Patty DeMarco made me cry. He called me names and wouldn’t stop as I tried to walk away, with him following me on the North Philadelphia street we lived. On and on he went, badmouthing me, until he saw my brother, who helped me into his little red wagon, and pulled it home, me sobbing all the while behind. I was four.
“Refugee,” was one of the names Patty said. “Deportee,” was another. I didn’t know what either meant, but he aimed the words at me and my family. I knew inside they were unkind words. Meant to hurt someone. To make fun of them. To belittle them.
My father spoke with an accent. He was 15 when he came from Greece, the eldest of nine boys and girls, while making his way in the “foreign” land called America during the “Roaring 20s.” He came from a small fishing village on the Island of Nysiros, a volcanic land mass split into four tiny villages.
Patty made fun of the way he talked. Patty also poked fun at the woman across the street that spoke with a German accent. He always said it in a way to make people feel bad. I felt bad for ’em, as well as myself.

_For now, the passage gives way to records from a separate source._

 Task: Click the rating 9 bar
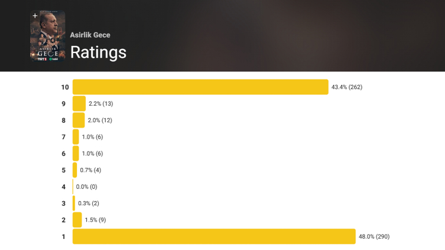click(79, 104)
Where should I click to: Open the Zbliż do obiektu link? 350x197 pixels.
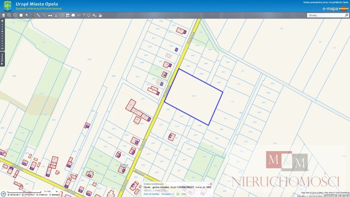coord(151,194)
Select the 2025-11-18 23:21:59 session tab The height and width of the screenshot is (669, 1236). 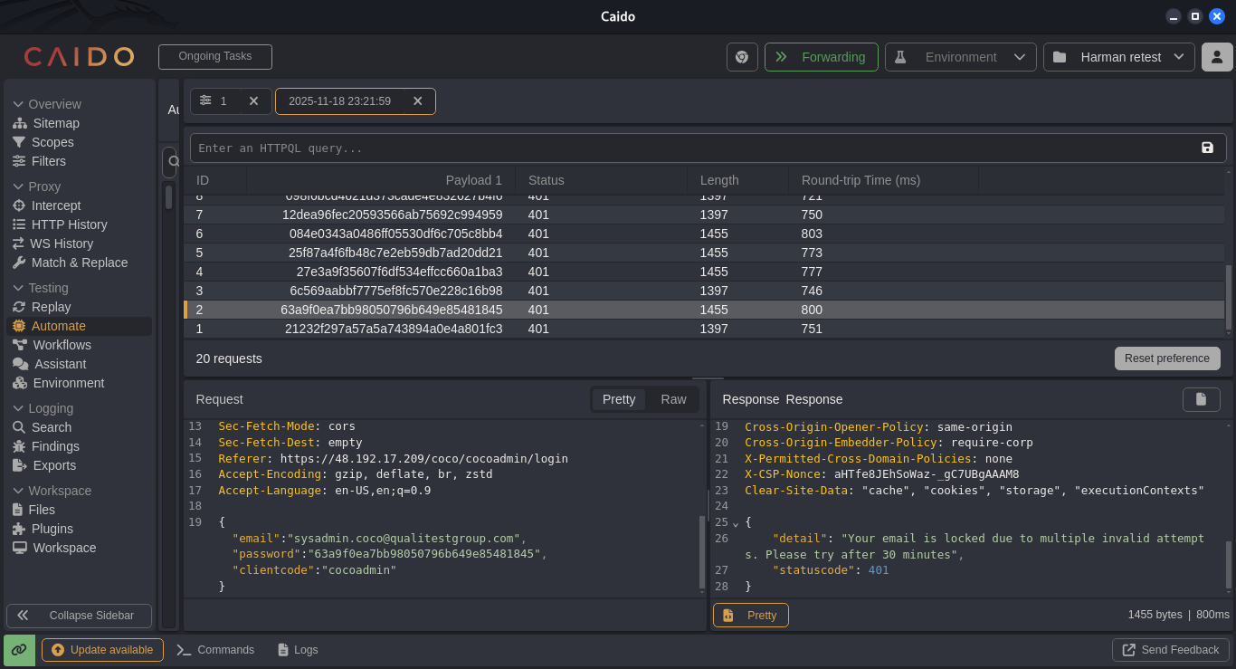tap(340, 101)
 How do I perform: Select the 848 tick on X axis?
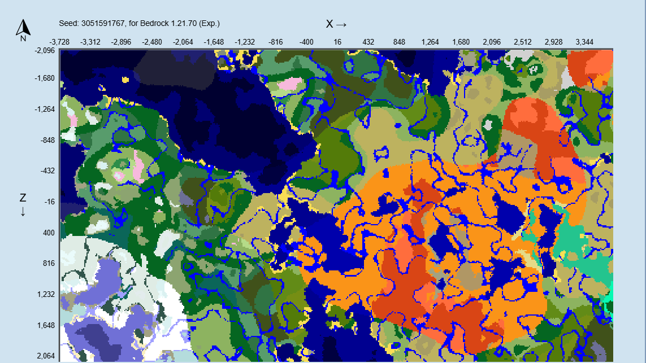tap(399, 42)
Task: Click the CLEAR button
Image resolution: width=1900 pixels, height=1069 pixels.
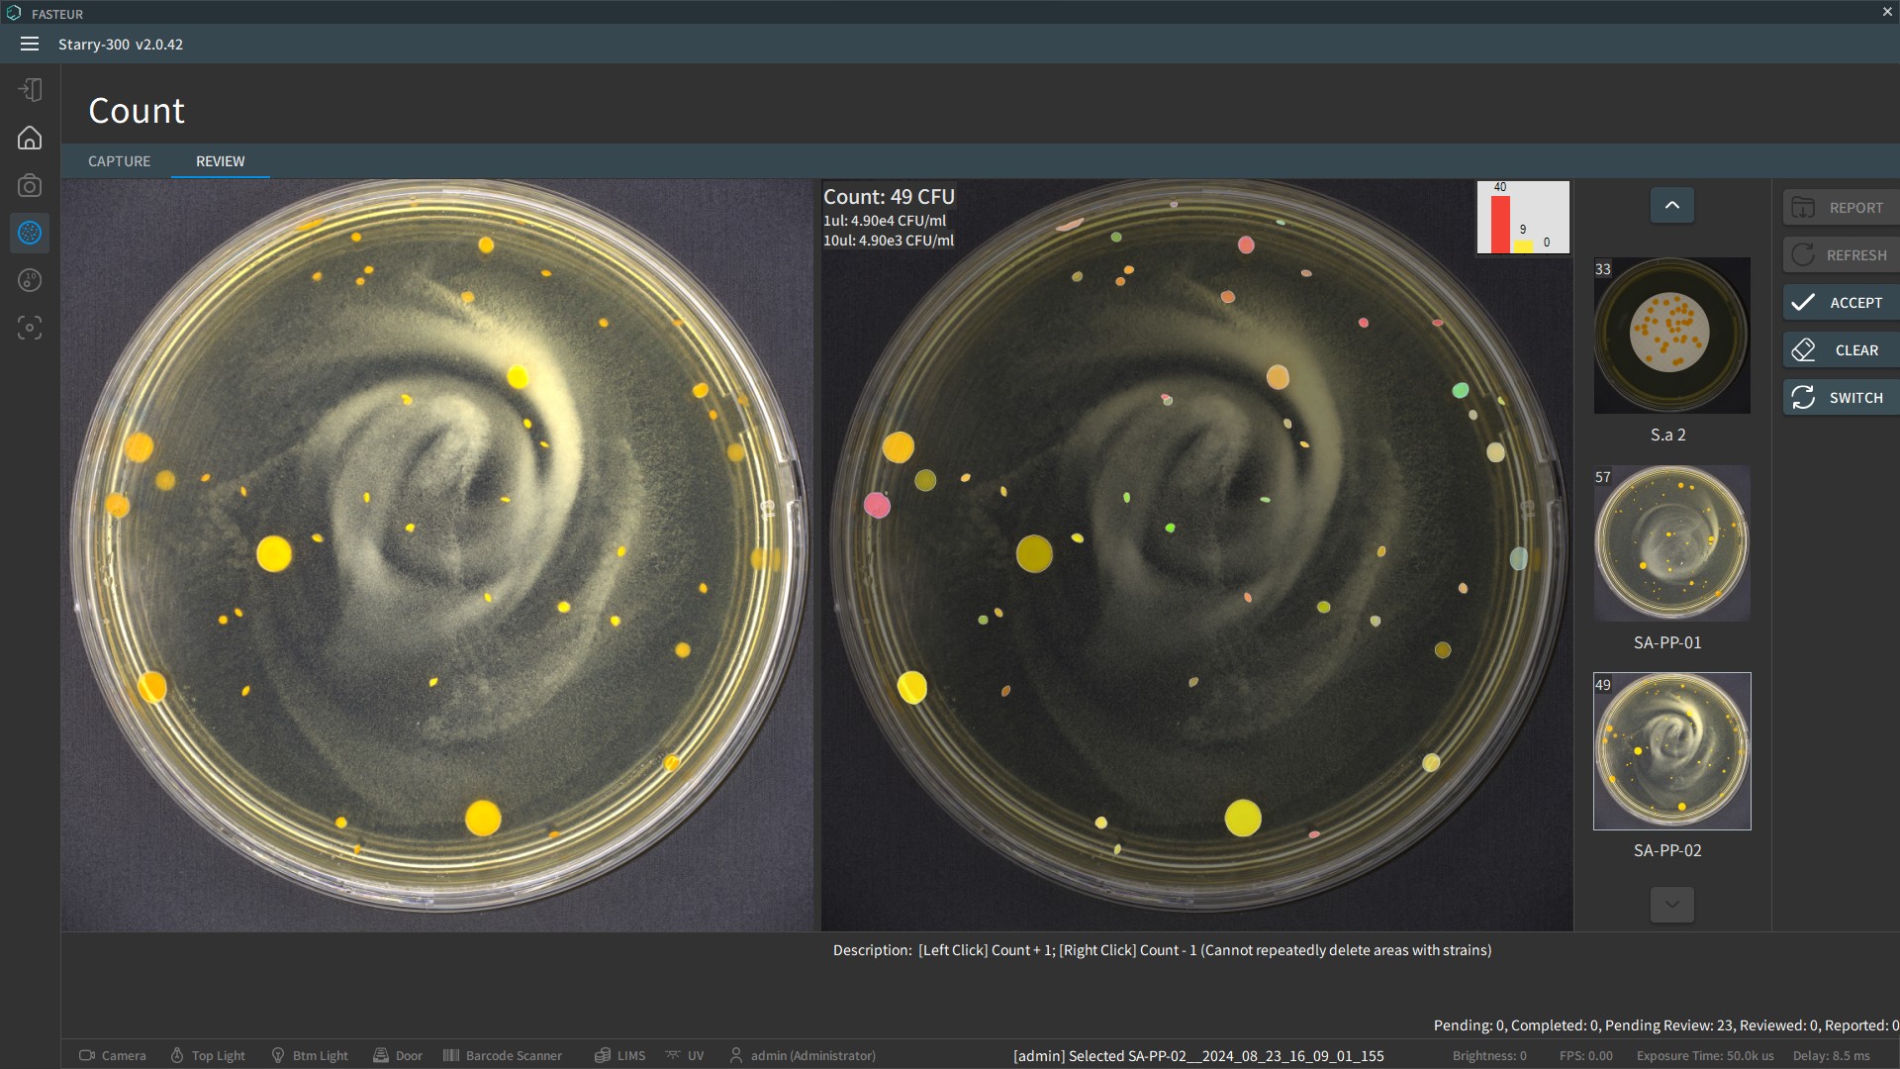Action: (1840, 350)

As I grew older, I heard other remarks, and while none made me cry, they hurt the same way. “Spic.” “Greeseball.” And then the variation of the “N” word, as in “n—– – lover,” against me, and the full ugly word against my friends who happened to be Black.
Kids did not come up with those words by themselves. They heard them from their parents. Used at the dinner table by mostly poor White men who were just passing on bigotry from their fathers, their grandfathers.
And, it probably wasn’t just the men. I dated a girl who let her bias show. We had argued and broke up. She called me a “Spic.” I thought you had to be Spanish before someone could call you that. This Irish girl knew next to nothing about the world, but learned enough to call someone a name, whether it fit or not.
Some called me a “little Jew bastard.” They had gotten my heritage and birth status completely wrong, but it didn’t seem to matter — it fed the fear and ugliness inside of them. Their little minds, their petty need to feel superior by putting down as inferior someone different from themselves.